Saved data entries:
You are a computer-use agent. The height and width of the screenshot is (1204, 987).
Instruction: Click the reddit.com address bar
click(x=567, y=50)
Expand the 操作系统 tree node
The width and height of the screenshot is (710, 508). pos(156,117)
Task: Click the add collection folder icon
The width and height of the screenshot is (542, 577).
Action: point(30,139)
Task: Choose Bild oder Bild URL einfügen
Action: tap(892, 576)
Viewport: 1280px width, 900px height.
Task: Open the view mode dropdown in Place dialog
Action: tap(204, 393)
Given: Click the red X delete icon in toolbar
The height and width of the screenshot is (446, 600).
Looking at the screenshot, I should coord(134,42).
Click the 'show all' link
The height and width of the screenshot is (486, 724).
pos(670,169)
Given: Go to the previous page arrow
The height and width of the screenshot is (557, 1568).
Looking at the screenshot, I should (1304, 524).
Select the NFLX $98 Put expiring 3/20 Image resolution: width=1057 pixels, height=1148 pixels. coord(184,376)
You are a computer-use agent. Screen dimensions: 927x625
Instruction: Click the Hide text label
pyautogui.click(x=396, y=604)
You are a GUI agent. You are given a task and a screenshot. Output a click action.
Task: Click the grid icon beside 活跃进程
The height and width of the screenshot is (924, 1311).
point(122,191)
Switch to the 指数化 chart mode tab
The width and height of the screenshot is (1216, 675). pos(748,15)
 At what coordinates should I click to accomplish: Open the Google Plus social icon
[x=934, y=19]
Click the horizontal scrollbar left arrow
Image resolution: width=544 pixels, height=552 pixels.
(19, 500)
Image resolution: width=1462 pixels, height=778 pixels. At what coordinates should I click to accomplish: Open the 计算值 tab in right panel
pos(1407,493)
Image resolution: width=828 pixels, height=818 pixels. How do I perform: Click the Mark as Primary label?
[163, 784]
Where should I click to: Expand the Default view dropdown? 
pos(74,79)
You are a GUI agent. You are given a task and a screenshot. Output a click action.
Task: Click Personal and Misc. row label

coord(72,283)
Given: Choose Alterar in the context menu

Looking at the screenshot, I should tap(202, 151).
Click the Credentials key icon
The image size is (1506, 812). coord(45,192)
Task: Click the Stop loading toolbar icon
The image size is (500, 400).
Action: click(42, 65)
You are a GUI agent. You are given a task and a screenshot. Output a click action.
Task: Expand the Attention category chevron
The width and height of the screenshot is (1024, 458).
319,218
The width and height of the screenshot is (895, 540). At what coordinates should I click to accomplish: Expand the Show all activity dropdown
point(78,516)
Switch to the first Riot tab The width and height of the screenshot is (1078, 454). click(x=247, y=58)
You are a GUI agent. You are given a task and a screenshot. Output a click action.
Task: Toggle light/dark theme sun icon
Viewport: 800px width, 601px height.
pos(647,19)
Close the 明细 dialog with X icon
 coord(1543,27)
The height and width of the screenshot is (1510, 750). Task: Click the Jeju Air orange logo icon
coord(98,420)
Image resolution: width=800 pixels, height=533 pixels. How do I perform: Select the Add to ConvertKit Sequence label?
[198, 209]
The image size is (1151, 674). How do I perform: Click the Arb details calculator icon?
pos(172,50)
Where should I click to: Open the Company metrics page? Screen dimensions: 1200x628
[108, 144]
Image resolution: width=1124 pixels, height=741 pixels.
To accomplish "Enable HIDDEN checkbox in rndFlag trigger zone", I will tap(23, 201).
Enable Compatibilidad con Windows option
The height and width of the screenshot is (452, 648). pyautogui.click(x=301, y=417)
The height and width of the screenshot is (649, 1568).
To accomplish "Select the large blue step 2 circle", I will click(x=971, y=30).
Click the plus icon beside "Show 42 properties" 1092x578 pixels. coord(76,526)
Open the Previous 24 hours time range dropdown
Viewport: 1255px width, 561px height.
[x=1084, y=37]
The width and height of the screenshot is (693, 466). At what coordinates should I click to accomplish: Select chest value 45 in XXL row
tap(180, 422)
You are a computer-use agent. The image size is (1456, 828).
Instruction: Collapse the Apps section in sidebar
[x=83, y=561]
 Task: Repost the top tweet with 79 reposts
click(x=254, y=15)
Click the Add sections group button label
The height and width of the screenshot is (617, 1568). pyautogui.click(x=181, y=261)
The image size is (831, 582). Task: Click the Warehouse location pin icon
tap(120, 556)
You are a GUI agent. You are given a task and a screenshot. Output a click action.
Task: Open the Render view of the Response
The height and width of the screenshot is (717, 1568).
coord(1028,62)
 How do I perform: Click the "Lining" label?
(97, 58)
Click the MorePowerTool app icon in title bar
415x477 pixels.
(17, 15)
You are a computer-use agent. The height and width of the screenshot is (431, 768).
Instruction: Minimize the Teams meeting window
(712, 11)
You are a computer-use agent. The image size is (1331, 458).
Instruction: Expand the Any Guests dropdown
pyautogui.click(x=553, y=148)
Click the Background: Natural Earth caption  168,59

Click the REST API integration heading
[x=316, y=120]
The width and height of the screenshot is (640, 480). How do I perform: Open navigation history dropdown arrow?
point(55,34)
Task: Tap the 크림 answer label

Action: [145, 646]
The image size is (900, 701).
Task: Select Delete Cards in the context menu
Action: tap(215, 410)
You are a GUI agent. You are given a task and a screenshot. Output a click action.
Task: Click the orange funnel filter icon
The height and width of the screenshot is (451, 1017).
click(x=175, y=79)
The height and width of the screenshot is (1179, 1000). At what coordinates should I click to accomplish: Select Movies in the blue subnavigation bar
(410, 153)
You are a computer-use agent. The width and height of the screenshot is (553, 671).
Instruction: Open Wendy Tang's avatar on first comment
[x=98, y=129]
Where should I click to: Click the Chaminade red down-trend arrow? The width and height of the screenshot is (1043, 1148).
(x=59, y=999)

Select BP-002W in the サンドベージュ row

What to work on
The records above should be repeated word for word.

Response
You are a computer-use agent. The height and width of the screenshot is (1204, 987).
Instruction: Click the reddit.com address bar
click(x=567, y=50)
Expand the 操作系统 tree node
The width and height of the screenshot is (710, 508). pos(156,117)
Task: Click the add collection folder icon
The width and height of the screenshot is (542, 577).
Action: point(30,139)
Task: Choose Bild oder Bild URL einfügen
Action: tap(892, 576)
Viewport: 1280px width, 900px height.
Task: Open the view mode dropdown in Place dialog
Action: tap(204, 393)
Given: Click the red X delete icon in toolbar
The height and width of the screenshot is (446, 600).
Looking at the screenshot, I should coord(134,42).
Click the 'show all' link
The height and width of the screenshot is (486, 724).
pos(670,169)
Given: Go to the previous page arrow
The height and width of the screenshot is (557, 1568).
Looking at the screenshot, I should (1304, 524).
Select the NFLX $98 Put expiring 3/20 Image resolution: width=1057 pixels, height=1148 pixels. coord(184,376)
You are a computer-use agent. Screen dimensions: 927x625
Instruction: Click the Hide text label
pyautogui.click(x=396, y=604)
You are a GUI agent. You are given a task and a screenshot. Output a click action.
Task: Click the grid icon beside 活跃进程
The height and width of the screenshot is (924, 1311).
point(122,191)
Switch to the 指数化 chart mode tab
The width and height of the screenshot is (1216, 675). pos(748,15)
 At what coordinates should I click to accomplish: Open the Google Plus social icon
[x=934, y=19]
Click the horizontal scrollbar left arrow
Image resolution: width=544 pixels, height=552 pixels.
(19, 500)
Image resolution: width=1462 pixels, height=778 pixels. At what coordinates should I click to accomplish: Open the 计算值 tab in right panel
pos(1407,493)
Image resolution: width=828 pixels, height=818 pixels. How do I perform: Click the Mark as Primary label?
[163, 784]
Where should I click to: Expand the Default view dropdown? 
pos(74,79)
You are a GUI agent. You are given a task and a screenshot. Output a click action.
Task: Click Personal and Misc. row label

coord(72,283)
Given: Choose Alterar in the context menu

Looking at the screenshot, I should tap(202, 151).
Click the Credentials key icon
The image size is (1506, 812). coord(45,192)
Task: Click the Stop loading toolbar icon
The image size is (500, 400).
Action: click(42, 65)
You are a GUI agent. You are given a task and a screenshot. Output a click action.
Task: Expand the Attention category chevron
The width and height of the screenshot is (1024, 458).
319,218
The width and height of the screenshot is (895, 540). At what coordinates should I click to accomplish: Expand the Show all activity dropdown
point(78,516)
Switch to the first Riot tab The width and height of the screenshot is (1078, 454). click(x=247, y=58)
You are a GUI agent. You are given a task and a screenshot. Output a click action.
Task: Toggle light/dark theme sun icon
Viewport: 800px width, 601px height.
pos(647,19)
Close the 明细 dialog with X icon
 coord(1543,27)
The height and width of the screenshot is (1510, 750). Task: Click the Jeju Air orange logo icon
coord(98,420)
Image resolution: width=800 pixels, height=533 pixels. How do I perform: Select the Add to ConvertKit Sequence label?
[198, 209]
The image size is (1151, 674). How do I perform: Click the Arb details calculator icon?
pos(172,50)
Where should I click to: Open the Company metrics page? Screen dimensions: 1200x628
[108, 144]
Image resolution: width=1124 pixels, height=741 pixels.
To accomplish "Enable HIDDEN checkbox in rndFlag trigger zone", I will tap(23, 201).
Enable Compatibilidad con Windows option
The height and width of the screenshot is (452, 648). pyautogui.click(x=301, y=417)
The height and width of the screenshot is (649, 1568).
To accomplish "Select the large blue step 2 circle", I will click(x=971, y=30).
Click the plus icon beside "Show 42 properties" 1092x578 pixels. coord(76,526)
Open the Previous 24 hours time range dropdown
Viewport: 1255px width, 561px height.
[x=1084, y=37]
The width and height of the screenshot is (693, 466). At what coordinates should I click to accomplish: Select chest value 45 in XXL row
tap(180, 422)
You are a computer-use agent. The image size is (1456, 828).
Instruction: Collapse the Apps section in sidebar
[x=83, y=561]
 Task: Repost the top tweet with 79 reposts
click(x=254, y=15)
Click the Add sections group button label
The height and width of the screenshot is (617, 1568). pyautogui.click(x=181, y=261)
The image size is (831, 582). Task: Click the Warehouse location pin icon
tap(120, 556)
You are a GUI agent. You are given a task and a screenshot. Output a click action.
Task: Open the Render view of the Response
The height and width of the screenshot is (717, 1568).
coord(1028,62)
 How do I perform: Click the "Lining" label?
(97, 58)
Click the MorePowerTool app icon in title bar
415x477 pixels.
(17, 15)
You are a computer-use agent. The height and width of the screenshot is (431, 768).
Instruction: Minimize the Teams meeting window
(712, 11)
You are a computer-use agent. The image size is (1331, 458).
Instruction: Expand the Any Guests dropdown
pyautogui.click(x=553, y=148)
Click the Background: Natural Earth caption  168,59

Click the REST API integration heading
[x=316, y=120]
The width and height of the screenshot is (640, 480). How do I perform: Open navigation history dropdown arrow?
point(55,34)
Task: Tap the 크림 answer label

Action: [145, 646]
The image size is (900, 701).
Task: Select Delete Cards in the context menu
Action: tap(215, 410)
You are a GUI agent. You are given a task and a screenshot. Output a click action.
Task: Click the orange funnel filter icon
The height and width of the screenshot is (451, 1017).
click(x=175, y=79)
The height and width of the screenshot is (1179, 1000). At what coordinates should I click to accomplish: Select Movies in the blue subnavigation bar
(410, 153)
You are a computer-use agent. The width and height of the screenshot is (553, 671).
Instruction: Open Wendy Tang's avatar on first comment
[x=98, y=129]
Where should I click to: Click the Chaminade red down-trend arrow? The width and height of the screenshot is (1043, 1148).
(x=59, y=999)

Select BP-002W in the サンドベージュ row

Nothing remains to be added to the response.